崇祯即使愁眉不展,但经田贵妃的婉言解释,崇祯帝便眉开眼笑,忧虑就此尽却忘记。正是因此缘故,崇祯帝对于田贵妃颇为爱重,田贵妃目前也有了两个儿子傍身。
虽然朱慈烺已经被立为太子,但田贵妃还是起了心思,她暗暗积蓄力量,想等自己的孩子们长大了,自己也能为儿子争一争,不过现在孩子们都还小,田贵妃没有表现出其他的意思,也就没露出太多的端倪。

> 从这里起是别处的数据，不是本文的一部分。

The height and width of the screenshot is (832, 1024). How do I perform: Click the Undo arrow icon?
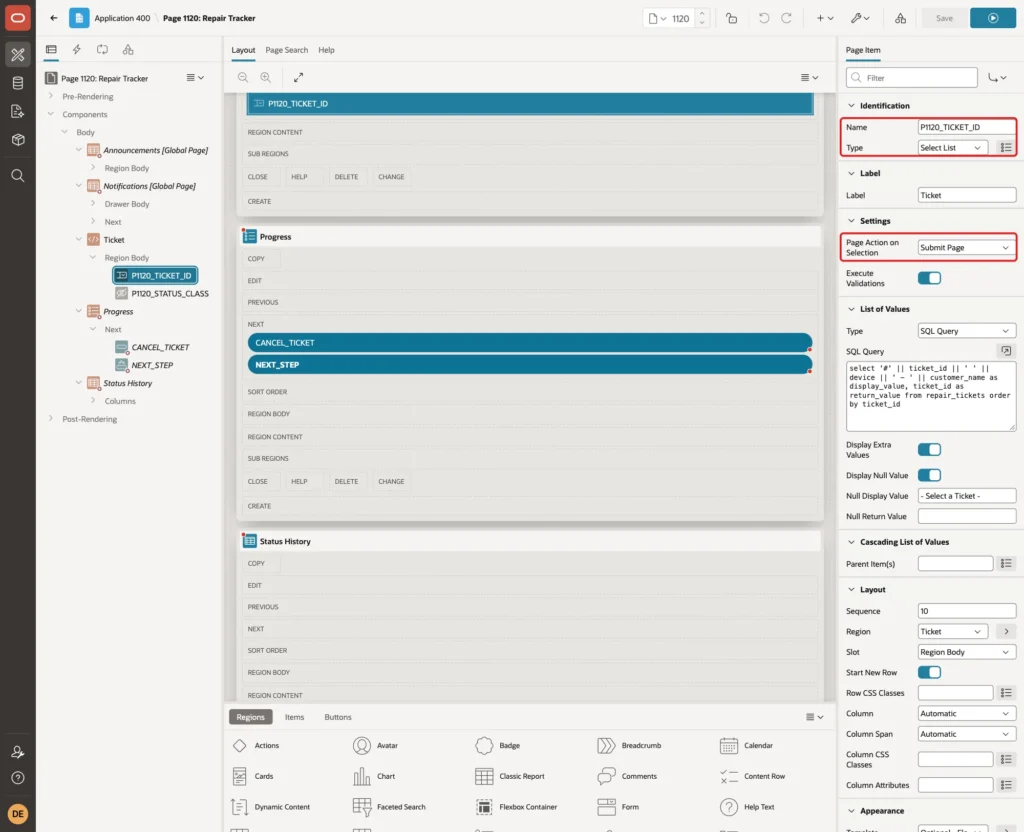(x=763, y=18)
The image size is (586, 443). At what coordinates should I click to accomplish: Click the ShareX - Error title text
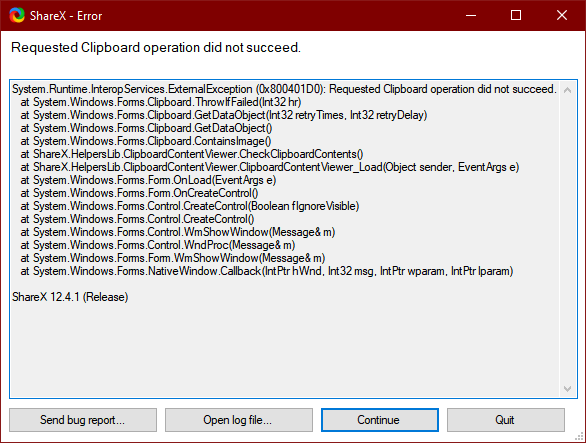pyautogui.click(x=66, y=16)
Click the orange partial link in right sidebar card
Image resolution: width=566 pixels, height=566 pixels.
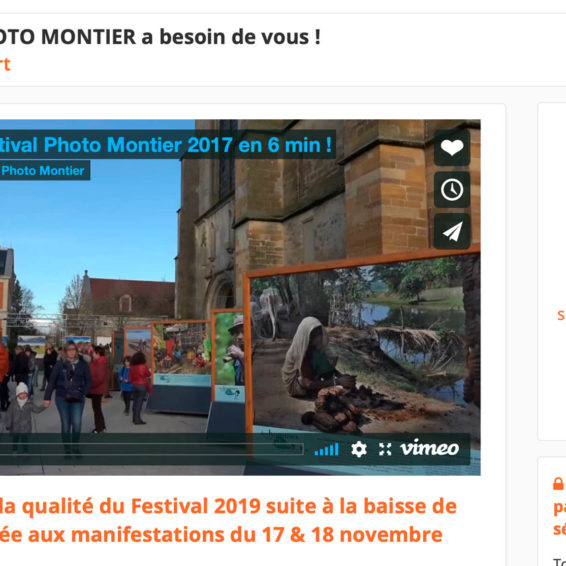click(561, 315)
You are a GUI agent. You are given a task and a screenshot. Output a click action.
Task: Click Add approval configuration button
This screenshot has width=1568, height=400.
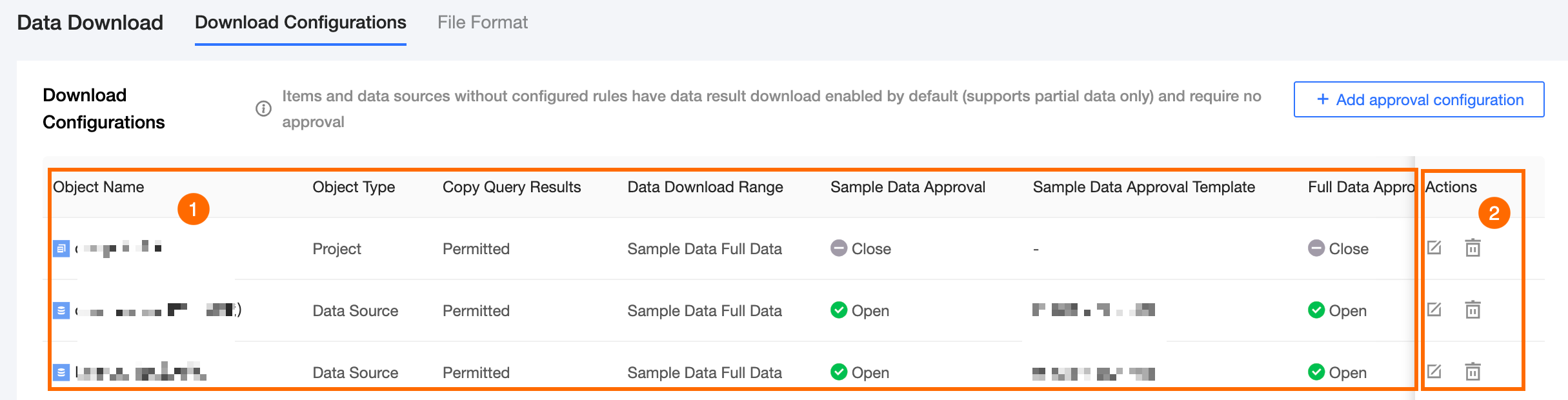coord(1418,99)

日子一天天过去,平静的宫里生活渐渐有了变化,这几年太子突然得了皇上的眼,而且接下来周皇后和太子居然有了来钱的买卖,在宫里的地位比以前巩固了。
崇祯现在一有空就借着考教太子,总是留宿坤宁宫,和皇后的感情比以前好了不少。
田贵妃一家独大的局面被打破,这一两年她不禁有些着急,不过也只能是在崇祯去她宫里的时候,更加温柔小意,不失去皇上的宠爱。
可这几天,随着崇祯对秦明远的一个任命,原来还和她有些暗线联系的朝臣突然对她失去了往日的恭敬,开始不再给她传递朝堂的消息,这下田贵妃火气就噌的一下子上来了。
目前皇宫里还是很和谐,没有太多龌龊和不堪,田贵妃也没有马上对太子下手的心思,但是对明远她却有了恨意,想着找机会一定要减减明远的风头,最好让崇祯厌弃他。
第176章 明远的婚事()
明远最近很是风光,前几天和状元榜眼打马夸街,虽然他不是状元郎,没有排在最前面,可架不住明远年纪小,翩翩美少年,还是很吸引眼球的,硬是抢去了状元的风光。
紧接着又一下子被任命为正四品的太子府少詹事,那可真是大大的风光。
李厚德在户部观礼、秦木川在工部观礼、秦明文在邢部观礼,本来在进士中都不出彩,可随着明远的风光,大家在各部都受到了礼遇。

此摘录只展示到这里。